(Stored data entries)
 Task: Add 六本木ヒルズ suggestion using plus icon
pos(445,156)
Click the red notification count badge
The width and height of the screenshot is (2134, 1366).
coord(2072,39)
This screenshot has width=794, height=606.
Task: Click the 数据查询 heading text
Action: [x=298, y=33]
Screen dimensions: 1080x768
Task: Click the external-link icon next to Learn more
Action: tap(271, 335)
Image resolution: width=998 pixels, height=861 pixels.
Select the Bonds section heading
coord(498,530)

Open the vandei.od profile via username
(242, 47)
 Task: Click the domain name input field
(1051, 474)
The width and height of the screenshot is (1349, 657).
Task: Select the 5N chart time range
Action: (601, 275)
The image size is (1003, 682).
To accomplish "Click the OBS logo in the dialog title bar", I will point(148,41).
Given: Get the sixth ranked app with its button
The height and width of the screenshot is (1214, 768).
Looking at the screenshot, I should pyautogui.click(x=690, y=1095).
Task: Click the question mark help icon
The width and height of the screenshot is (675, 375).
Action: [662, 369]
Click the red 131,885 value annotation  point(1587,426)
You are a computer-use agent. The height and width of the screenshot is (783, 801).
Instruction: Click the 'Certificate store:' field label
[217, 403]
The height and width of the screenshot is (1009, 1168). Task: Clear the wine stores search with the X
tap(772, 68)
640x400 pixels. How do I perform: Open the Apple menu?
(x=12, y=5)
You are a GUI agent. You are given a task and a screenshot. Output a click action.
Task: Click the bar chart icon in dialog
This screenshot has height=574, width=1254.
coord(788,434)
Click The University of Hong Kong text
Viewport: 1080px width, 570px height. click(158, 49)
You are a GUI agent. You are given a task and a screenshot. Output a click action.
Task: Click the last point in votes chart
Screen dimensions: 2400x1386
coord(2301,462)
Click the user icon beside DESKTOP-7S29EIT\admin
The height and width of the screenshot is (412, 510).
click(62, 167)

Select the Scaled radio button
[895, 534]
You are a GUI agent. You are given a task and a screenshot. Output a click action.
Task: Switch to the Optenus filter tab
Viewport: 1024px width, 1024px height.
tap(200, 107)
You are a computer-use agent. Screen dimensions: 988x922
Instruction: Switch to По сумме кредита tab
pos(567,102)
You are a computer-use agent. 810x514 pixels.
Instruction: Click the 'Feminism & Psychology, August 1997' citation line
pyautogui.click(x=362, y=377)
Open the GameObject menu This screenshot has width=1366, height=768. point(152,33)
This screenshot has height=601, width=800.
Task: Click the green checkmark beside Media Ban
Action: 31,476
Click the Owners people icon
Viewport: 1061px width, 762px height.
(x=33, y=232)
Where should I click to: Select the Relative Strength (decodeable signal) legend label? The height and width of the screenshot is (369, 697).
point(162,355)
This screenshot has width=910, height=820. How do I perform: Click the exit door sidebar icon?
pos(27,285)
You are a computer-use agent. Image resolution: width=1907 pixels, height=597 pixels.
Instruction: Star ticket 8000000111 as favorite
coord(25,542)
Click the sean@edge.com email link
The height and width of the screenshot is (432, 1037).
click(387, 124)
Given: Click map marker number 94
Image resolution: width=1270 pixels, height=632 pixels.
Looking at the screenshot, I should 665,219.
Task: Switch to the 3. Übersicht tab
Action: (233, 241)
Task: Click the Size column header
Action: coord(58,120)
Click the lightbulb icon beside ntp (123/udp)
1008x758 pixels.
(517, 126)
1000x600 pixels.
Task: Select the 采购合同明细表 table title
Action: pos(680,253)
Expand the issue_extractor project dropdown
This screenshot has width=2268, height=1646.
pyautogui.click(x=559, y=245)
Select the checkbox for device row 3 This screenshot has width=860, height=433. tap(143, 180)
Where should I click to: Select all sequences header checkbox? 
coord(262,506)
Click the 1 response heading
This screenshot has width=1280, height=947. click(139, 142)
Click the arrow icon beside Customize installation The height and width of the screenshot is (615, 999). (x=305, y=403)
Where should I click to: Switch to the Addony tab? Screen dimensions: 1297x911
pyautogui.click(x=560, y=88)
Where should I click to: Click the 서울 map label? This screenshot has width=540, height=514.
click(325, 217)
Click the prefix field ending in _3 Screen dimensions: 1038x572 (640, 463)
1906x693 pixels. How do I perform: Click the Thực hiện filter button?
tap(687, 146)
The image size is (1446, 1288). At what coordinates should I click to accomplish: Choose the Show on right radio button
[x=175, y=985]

TASK TO CARRY OUT:
Among the entries above, the line containing "Open the vandei.od profile via username", the line containing "Task: Click the bar chart icon in dialog", and all lines between them are to be restated word for word; nothing else belongs in the reply.

RESULT:
Open the vandei.od profile via username
(242, 47)
 Task: Click the domain name input field
(1051, 474)
The width and height of the screenshot is (1349, 657).
Task: Select the 5N chart time range
Action: (601, 275)
The image size is (1003, 682).
To accomplish "Click the OBS logo in the dialog title bar", I will point(148,41).
Given: Get the sixth ranked app with its button
The height and width of the screenshot is (1214, 768).
Looking at the screenshot, I should pyautogui.click(x=690, y=1095).
Task: Click the question mark help icon
The width and height of the screenshot is (675, 375).
Action: [662, 369]
Click the red 131,885 value annotation  point(1587,426)
You are a computer-use agent. The height and width of the screenshot is (783, 801).
Instruction: Click the 'Certificate store:' field label
[217, 403]
The height and width of the screenshot is (1009, 1168). Task: Clear the wine stores search with the X
tap(772, 68)
640x400 pixels. How do I perform: Open the Apple menu?
(x=12, y=5)
You are a GUI agent. You are given a task and a screenshot. Output a click action.
Task: Click the bar chart icon in dialog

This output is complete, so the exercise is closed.